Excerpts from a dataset
──────────
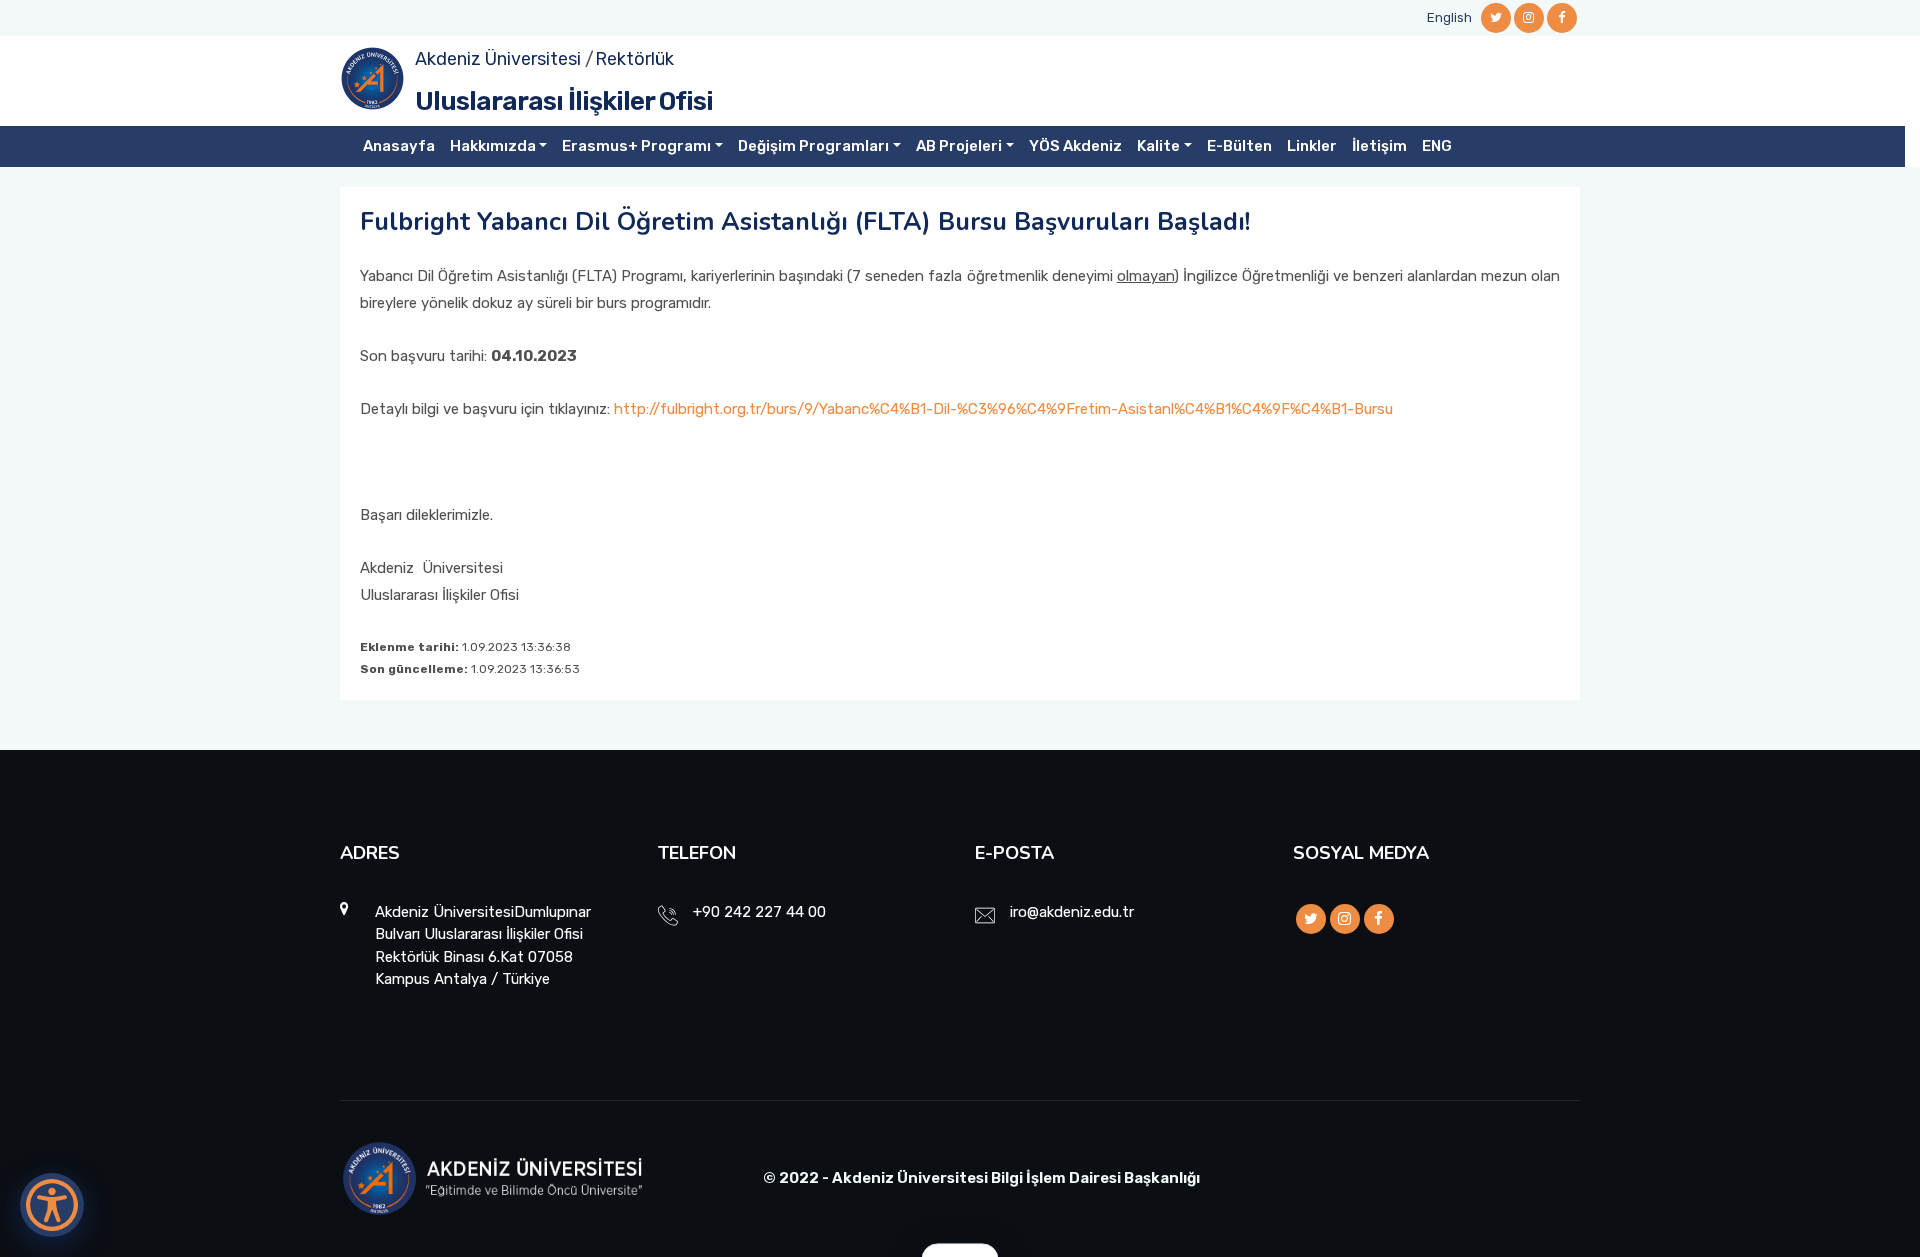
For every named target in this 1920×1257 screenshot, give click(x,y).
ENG (1437, 146)
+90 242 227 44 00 (759, 912)
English (1449, 17)
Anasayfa (399, 146)
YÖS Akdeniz (1075, 146)
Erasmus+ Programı (636, 146)
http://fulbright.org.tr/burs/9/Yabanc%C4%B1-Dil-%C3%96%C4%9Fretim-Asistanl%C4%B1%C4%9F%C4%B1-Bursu (1003, 409)
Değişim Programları (813, 146)
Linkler (1312, 146)
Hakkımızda (493, 146)
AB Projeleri (959, 146)
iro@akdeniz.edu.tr (1072, 912)
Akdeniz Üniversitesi (498, 59)
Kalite (1158, 146)
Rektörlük (634, 59)
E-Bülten (1239, 146)
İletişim (1379, 146)
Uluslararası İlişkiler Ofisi (564, 101)
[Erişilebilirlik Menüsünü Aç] (52, 1205)
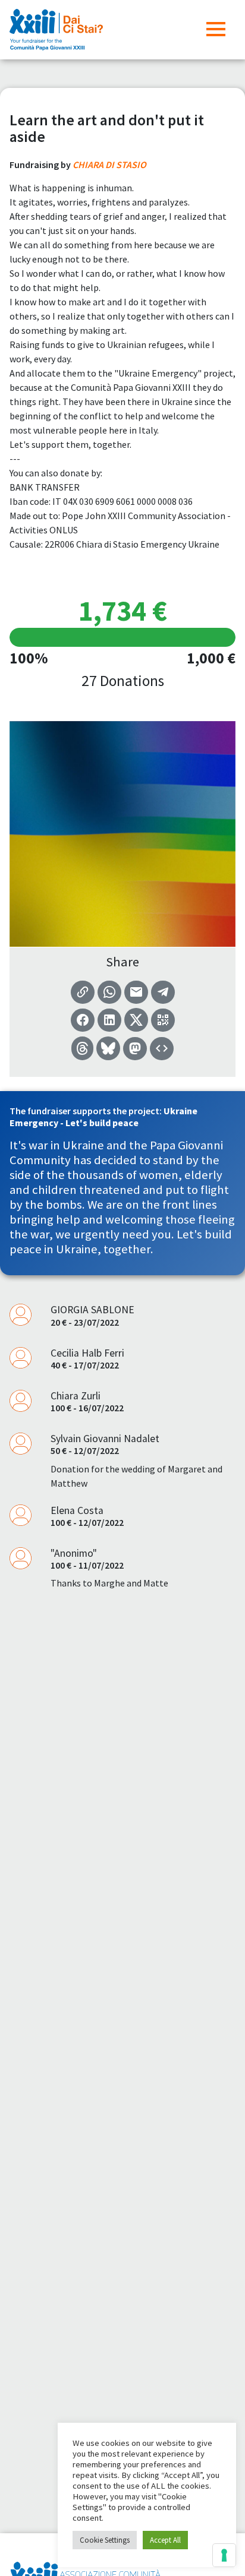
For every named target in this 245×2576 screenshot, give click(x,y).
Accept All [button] (165, 2540)
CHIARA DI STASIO (109, 164)
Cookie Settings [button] (105, 2540)
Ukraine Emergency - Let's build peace (103, 1116)
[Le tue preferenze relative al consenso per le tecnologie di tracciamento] (224, 2555)
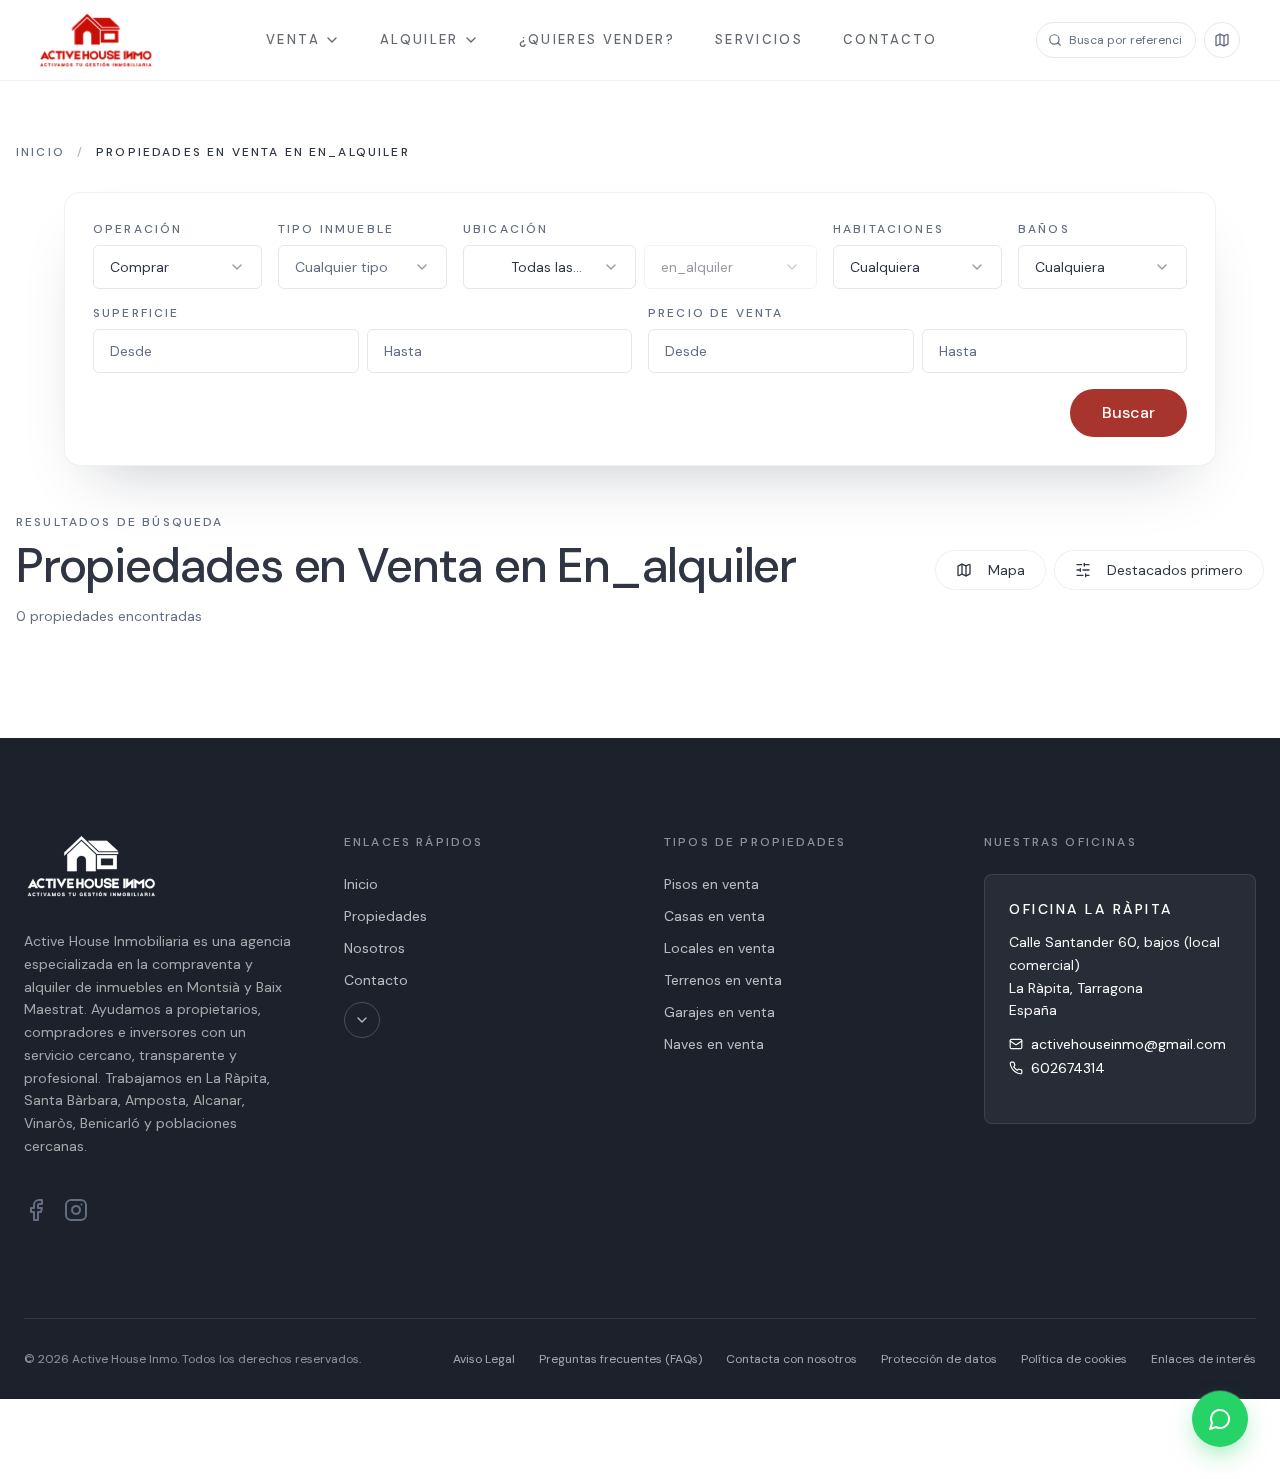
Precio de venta (715, 313)
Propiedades (385, 916)
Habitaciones (888, 229)
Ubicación (505, 229)
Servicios (759, 39)
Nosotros (374, 948)
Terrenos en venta (723, 980)
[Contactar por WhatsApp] (1220, 1419)
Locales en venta (719, 948)
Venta (293, 39)
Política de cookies (1074, 1359)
──────────
The records above are to be quoted exactly, with all pictures left out.

For every named target in this 1920×1257 screenshot, give click(x,y).
ENG (1437, 146)
+90 242 227 44 00 (759, 912)
English (1449, 17)
Anasayfa (399, 146)
YÖS Akdeniz (1075, 146)
Erasmus+ Programı (636, 146)
http://fulbright.org.tr/burs/9/Yabanc%C4%B1-Dil-%C3%96%C4%9Fretim-Asistanl%C4%B1%C4%9F%C4%B1-Bursu (1003, 409)
Değişim Programları (813, 146)
Linkler (1312, 146)
Hakkımızda (493, 146)
AB Projeleri (959, 146)
iro@akdeniz.edu.tr (1072, 912)
Akdeniz Üniversitesi (498, 59)
Kalite (1158, 146)
Rektörlük (634, 59)
E-Bülten (1239, 146)
İletişim (1379, 146)
Uluslararası İlişkiler Ofisi (564, 101)
[Erişilebilirlik Menüsünü Aç] (52, 1205)
For every named target in this 245×2576 screenshot, give click(x,y).
Accept All [button] (165, 2540)
CHIARA DI STASIO (109, 164)
Cookie Settings [button] (105, 2540)
Ukraine Emergency - Let's build peace (103, 1116)
[Le tue preferenze relative al consenso per le tecnologie di tracciamento] (224, 2555)
Precio de venta (715, 313)
Propiedades (385, 916)
Habitaciones (888, 229)
Ubicación (505, 229)
Servicios (759, 39)
Nosotros (374, 948)
Terrenos en venta (723, 980)
[Contactar por WhatsApp] (1220, 1419)
Locales en venta (719, 948)
Venta (293, 39)
Política de cookies (1074, 1359)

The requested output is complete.